Philippe Muller philippe.muller at gmail.com
Mon Jul 16 16:16:26 UTC 2012

Hi RedHat & GlusterFS users,

Last week-end, I worked on a GlusterFS cluster upgrade, from 3.0.3 to 3.3.0.
We were using hand-made volume files defining 2 volumes, a distributed one,
and a replicated-distribute one; both using the "transport-type ib-verbs"

One of our objectives was to use the "gluster" CLI tool (which doesn't
existed in 3.0.3 - from what I remember).

Here is what we did:
1 - Shutdown all glusterfs instances
2 - Install the Gluster 3.3.0
3 - Start glusterd on all hosts
4 - Create a trusted pool with all our hosts
5 - Create "compatible volumes" using the CLI tool; using the same bricks
we were using with our hand-made volfiles and using the "rdma" transport
(since ib-verbs was no longer an option...)
6 - Mount the volumes

Of course, we tested that scenario on VMs. No issues with data. We tested
everything except.... RDMA !

When we finally made the upgrade, everything went fine, except mounting the
volumes.
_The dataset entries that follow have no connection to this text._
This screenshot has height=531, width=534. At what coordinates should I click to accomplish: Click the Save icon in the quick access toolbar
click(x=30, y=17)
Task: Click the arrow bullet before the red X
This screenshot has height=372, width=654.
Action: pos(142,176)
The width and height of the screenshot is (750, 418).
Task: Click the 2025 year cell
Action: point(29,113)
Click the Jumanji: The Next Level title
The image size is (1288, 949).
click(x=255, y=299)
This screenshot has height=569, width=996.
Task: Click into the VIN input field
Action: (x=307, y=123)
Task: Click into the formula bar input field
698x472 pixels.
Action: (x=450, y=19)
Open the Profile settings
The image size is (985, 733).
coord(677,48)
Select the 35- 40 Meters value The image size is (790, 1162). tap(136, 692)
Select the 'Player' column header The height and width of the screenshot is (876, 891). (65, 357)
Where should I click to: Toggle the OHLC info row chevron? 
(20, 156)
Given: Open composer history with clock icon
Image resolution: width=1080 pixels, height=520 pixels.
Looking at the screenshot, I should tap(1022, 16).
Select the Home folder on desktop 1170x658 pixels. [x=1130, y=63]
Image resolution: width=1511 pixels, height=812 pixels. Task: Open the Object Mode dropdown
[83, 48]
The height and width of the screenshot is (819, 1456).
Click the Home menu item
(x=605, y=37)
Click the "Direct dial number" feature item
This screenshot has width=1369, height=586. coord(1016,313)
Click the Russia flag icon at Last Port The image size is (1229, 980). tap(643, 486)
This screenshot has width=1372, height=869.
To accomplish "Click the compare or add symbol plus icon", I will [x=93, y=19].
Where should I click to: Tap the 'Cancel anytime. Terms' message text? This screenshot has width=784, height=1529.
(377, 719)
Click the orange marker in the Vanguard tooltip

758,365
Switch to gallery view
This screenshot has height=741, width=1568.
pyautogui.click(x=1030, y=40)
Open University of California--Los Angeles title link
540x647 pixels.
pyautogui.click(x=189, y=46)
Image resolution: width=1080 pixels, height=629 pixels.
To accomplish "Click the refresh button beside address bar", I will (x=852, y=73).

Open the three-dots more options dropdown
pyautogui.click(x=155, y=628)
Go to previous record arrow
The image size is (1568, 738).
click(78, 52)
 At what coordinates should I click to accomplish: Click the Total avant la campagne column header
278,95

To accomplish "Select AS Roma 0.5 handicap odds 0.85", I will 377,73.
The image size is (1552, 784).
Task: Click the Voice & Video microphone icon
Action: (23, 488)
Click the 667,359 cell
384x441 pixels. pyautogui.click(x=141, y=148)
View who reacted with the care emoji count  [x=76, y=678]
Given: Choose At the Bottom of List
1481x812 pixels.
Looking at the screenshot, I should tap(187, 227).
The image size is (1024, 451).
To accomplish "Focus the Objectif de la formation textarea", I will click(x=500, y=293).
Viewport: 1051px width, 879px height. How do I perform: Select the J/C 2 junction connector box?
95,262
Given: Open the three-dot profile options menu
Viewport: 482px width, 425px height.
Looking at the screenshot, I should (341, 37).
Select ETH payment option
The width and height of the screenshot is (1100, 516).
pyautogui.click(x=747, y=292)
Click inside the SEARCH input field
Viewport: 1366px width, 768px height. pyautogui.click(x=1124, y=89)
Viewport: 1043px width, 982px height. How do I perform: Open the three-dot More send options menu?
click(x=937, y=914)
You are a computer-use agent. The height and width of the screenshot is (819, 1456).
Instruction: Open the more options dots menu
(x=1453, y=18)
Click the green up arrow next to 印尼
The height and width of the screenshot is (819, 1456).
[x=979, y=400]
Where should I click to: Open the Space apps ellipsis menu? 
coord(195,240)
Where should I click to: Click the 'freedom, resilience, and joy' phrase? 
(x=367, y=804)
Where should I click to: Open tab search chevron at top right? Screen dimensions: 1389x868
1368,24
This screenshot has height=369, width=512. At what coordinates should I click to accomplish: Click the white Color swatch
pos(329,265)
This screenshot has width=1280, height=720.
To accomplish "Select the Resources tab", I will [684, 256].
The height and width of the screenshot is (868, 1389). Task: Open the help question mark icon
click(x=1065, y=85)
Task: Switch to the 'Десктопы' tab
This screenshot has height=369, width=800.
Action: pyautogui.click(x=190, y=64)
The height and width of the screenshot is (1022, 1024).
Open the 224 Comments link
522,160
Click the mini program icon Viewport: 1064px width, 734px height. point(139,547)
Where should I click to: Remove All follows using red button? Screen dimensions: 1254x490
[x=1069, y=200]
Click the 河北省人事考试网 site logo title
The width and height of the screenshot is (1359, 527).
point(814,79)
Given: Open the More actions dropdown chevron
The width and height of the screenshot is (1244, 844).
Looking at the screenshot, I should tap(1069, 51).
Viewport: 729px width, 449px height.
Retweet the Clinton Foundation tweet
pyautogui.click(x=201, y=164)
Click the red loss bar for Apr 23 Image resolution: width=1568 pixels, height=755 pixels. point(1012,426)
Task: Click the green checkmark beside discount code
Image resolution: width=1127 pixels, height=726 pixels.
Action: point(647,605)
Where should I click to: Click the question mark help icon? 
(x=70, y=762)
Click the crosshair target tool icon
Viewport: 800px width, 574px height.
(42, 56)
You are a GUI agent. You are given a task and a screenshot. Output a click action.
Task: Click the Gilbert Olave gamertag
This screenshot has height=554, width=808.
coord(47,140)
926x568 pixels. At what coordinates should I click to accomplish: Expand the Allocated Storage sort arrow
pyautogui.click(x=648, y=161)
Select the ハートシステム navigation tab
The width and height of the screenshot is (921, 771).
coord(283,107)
We got this kind of error messages in the log files:
"E [rdma.c:4458:tcp_connect_finish] 0-zodiac-client-3: tcp connect to
failed (Connection refused)"
(notice the 2 white spaces between "connect to" and "failed")

That reminded me of an issue when we had a problem with the subnet
manager running on the IB switch. But this time, the switch wasn't
responsible; IPoIB was still running fine...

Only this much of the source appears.